Wednesday, December 03, 2008

`Gruff Humaneness'

It's good to have elberry back in The Lumber Room after an absence of several months. He appears rested, revitalized and ornery. One of his first posts included this bracing bit of good sense:

"A friend recently wrote to me of Dr Johnson’s ‘gruff humaneness’. This seems to me a good description of another doctor, Theodore Dalrymple. Those who are good are often rough-around-the-edges types - i think of Dr Johnson, the bully, the slob, the near-lunatic, finding a whore passed out in the gutter, lifting her onto his mighty back and carrying her to his home for medical attention. Goodness is often surprising, unexpected, inasmuch as good men don’t ride about on white horses waving flags - those who talk loudly of the righteousness of their cause, and so of their own righteousness, are not to be trusted."

As always, there's more than reflexive contrariness to elberry, though don't underestimate the charms of an inveterate contrary streak. He's on to something here regarding the difference between goodness and an overriding wish to appear good. Each day we meet someone -- bank teller, librarian, doctor -- who has internalized a fraudulent bit of egotism-masking-as-deep-feeling.

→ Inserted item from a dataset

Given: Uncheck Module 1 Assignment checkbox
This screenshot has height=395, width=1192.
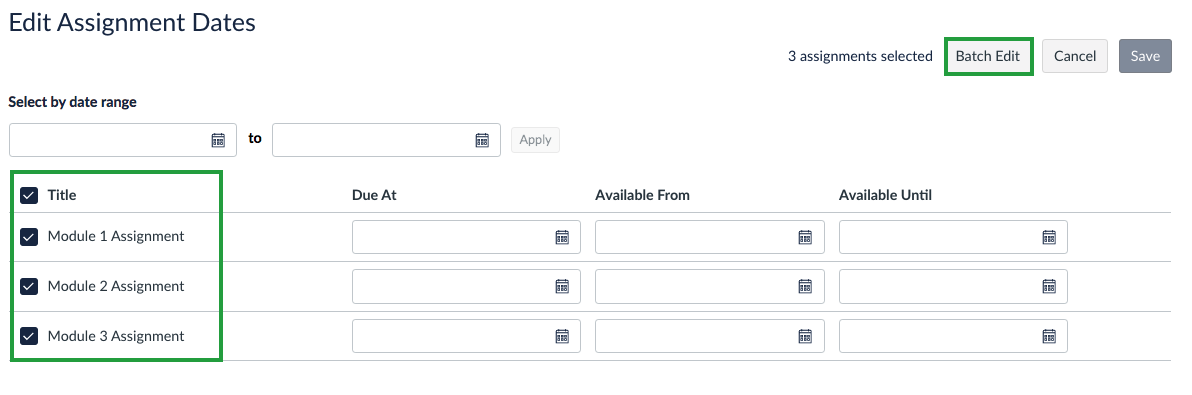Looking at the screenshot, I should [x=29, y=236].
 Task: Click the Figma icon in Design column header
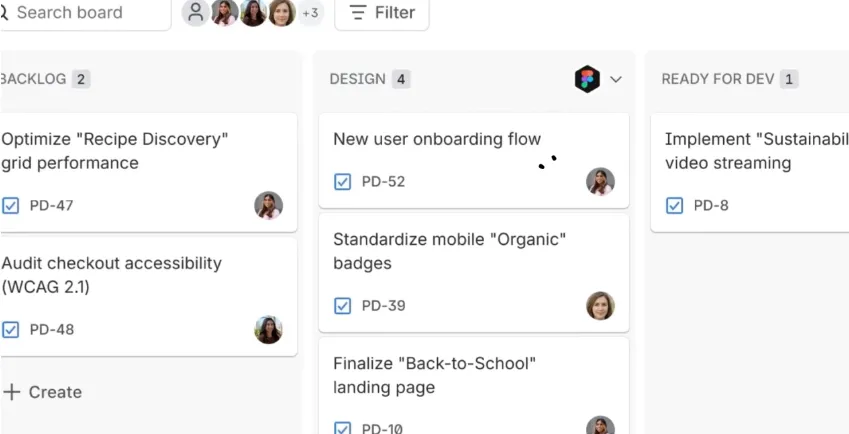point(587,79)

The face they present others like a hideous rictus is one of eye-meeting sincerity and profound concern, often accompanied by a soulful tilt of the head. Politicians and other celebrities, of course, have learned this lesson well. Anyone devoting so much energy to maintaining a fashionably pleasing persona has little left over for the more challenging job of trying to be a decent human being. Thus, elberry's observation that "Those who are good are often rough-around-the-edges types" sounds at once like a truth worth examining.

Later in his post elberry mentions Beckett who, with Johnson and Dalrymple, completes an interesting triumverate of men with little interest in appearing ingratiating, yet who possess notable gifts for compassion, charity and a devotion to the truth as they perceive it. Deep confidence, even a certain no-bullshit toughness, is not inconsistent with humility. After all, no humble person grovels.

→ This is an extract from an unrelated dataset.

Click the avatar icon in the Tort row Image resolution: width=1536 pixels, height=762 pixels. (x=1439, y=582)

Among the noble men of the 20th century was Zbigniew Herbert, the Polish poet and essayist. In 1986 he gave an interview, "The Art of Empathy," to Renata Gorczynski which is included in Polish Writers on Writing (edited by Adam Zagajewski). In Herbert we see a mingling of strength and humility, goodness and flintiness, similar to Johnson's, Beckett's and Dalrymple's. In addition, all share a devotion to tradition, to antecedents, to the roots of their thinking and writing:

"I would like what I write to be the reflection of some human life -- unimportant, undistinguished, mine -- and through that the life of my generation, my relations to my elders, to my masters. That is a duty of continuity and -- apart from my terrible character flaws -- a duty of fidelity. Oh, that's what I would say, that my poetry is about fidelity; in general it is about a certain virtue of endurance, of affirming life in all its complexity."

1 comment:

Anonymous said...

Am immensely pleased to have sparked such an interesting post.